Nevertheless, either approach show drawbacks with the focus on translatability of the findings to the human situation. With the main focus in trauma research in mind, which inevitably is on developing animal models that simulate the clinical situation of complex response after trauma as close as possible, this might seem contradicting, since this represents the fundamental requirements for a successful transfer to the human. To overcome these shortcomings a third group of models is necessary, dealing with complex trauma settings, since in this research field relevant mechanisms can only be elucidated when the underlying trauma model was proven to be clinically relevant.

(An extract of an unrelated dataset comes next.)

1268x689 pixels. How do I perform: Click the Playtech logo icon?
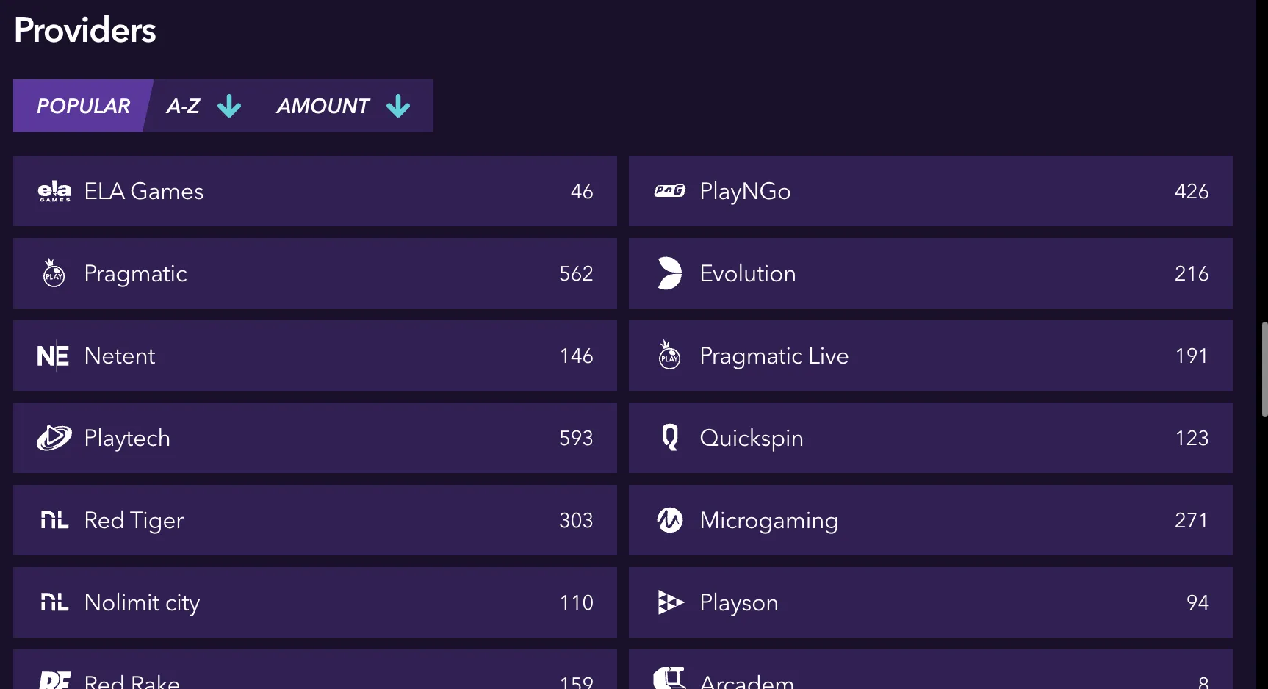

Complex trauma models, for example the combination of multiple trauma with hemorrhagic shock or infection, allow a systemic evaluation of the inflammatory response that is more important for the clinical progress but often lack the possibility to elucidate direct cause-effect relations and detailed molecular mechanisms due to multifactorial design (Figure 1). Although related to high additional effort, one approach to overcome these limitations might be the independent investigation of the single trauma as well as all possible trauma combinations as exemplarily performed by Denk et al. (2015) and Relja et al. (2020). The investigation of monotrauma should ideally be performed within the same study or at least under same conditions as the polytrauma. This strategy will greatly enhance the understanding of the complex trauma models and clarify how monotrauma contribute to the overall outcome. The establishment of models and the design of studies that combine both, clinical relevance, and the possibility to describe molecular mechanisms, should be the focus of further investigations.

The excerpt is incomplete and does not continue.